IN AN alarmingly large number of respects the US decision to anchor its entire policy regarding Iran on bringing the issue of Iran's nuclear program to the UN Security Council mirrors its decision to work with that body on Iraq. In both cases the American attempts to build a coalition of the unwilling at the UN has been a sop to domestic US opinion, which has only grown more divided since the invasion of Iraq, and to European powers, whose main role on the international stage is to weaken the US's ability to wage its war against Islamic fascism. And in both cases the Bush administration's decision to deal with critical issues through the UN framework has been worse than counterproductive.
It is not only that, given China's position, there is no chance of getting a sanctions resolution passed against Teheran and so the US is about to repeat the failure of late 2002, when it could not pass a second resolution on Iraq. Aside from being a preordained failure, by relegating the issue of the Iranian nuclear weapons program to the UN, the US ties its hands and the hands of its allies in two ways.
First, the fact that after two years of dithering the IAEA finally decided to refer the issue to the Security Council entraps the US in a situation where it is possible to make ostensible progress, but impossible to make real progress. This is a dangerous situation. Since the IAEA decision makes people believe that progress is being made when it is not, the US will be unable to justify action outside the UN for the foreseeable future.
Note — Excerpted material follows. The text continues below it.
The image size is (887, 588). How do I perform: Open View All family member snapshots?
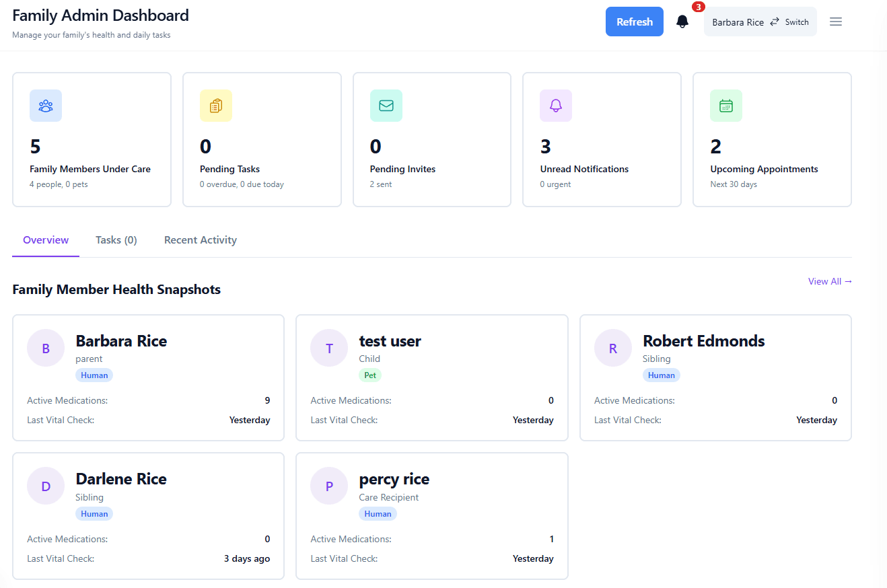click(x=829, y=281)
Additionally, by operating under the aegis of the UN in yet another fruitless attempt to form a coalition with states that are uninterested in assisting it, the US has barred itself from making any attempt to operate with a coalition of the willing outside the aegis of the UN. Such a coalition, of course, exists, but the US is now constrained from making any move to form it and lead it, busy as it is awaiting a duplicitous and counterproductive report from ElBaradei the Ba'athist next month.
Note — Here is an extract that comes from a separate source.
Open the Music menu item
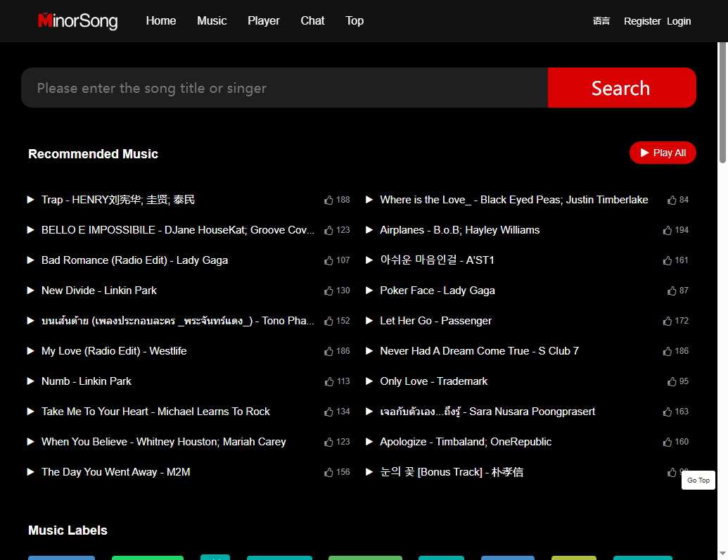The height and width of the screenshot is (560, 728). [x=212, y=21]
FINALLY, OF course, we come to Israel, the country with the most at stake in preventing Iran's acquisition of nuclear weapons. Here we face two problems. First, Israel is today being led by the most incompetent government in its history. The fact that Acting Prime Minister Ehud Olmert warmly rather than cynically welcomed the IAEA's decision is just the latest example of the fact that the current government is incapable of standing up for Israel's interests in a matter-of-fact and unapologetic way.
Aside from this, by all counts it will be exceedingly difficult for Israel to strike effectively against Iran's nuclear installations. It will be all but impossible for Israel to do so without at least tacit US assistance in enabling Israeli aircraft to refuel at US bases in Iraq, Afghanistan and Turkey. Given the fact that the US has entangled itself in unworkable alliances with the UN, it is hard to foresee a situation where such critical operational assistance would be forthcoming.
From all this we see that far from advancing the cause of preventing Iran from acquiring nuclear weapons – which it has already announced it will use to annihilate Israel and which will make the US-l
ed war on Islamic radicalism all but impossible to win – the IAEA's resolution has simply boxed the US into a policy that has no chance of succeeding.
There can be no doubt that a radical rethinking of the current policy toward Iran must be conducted immediately.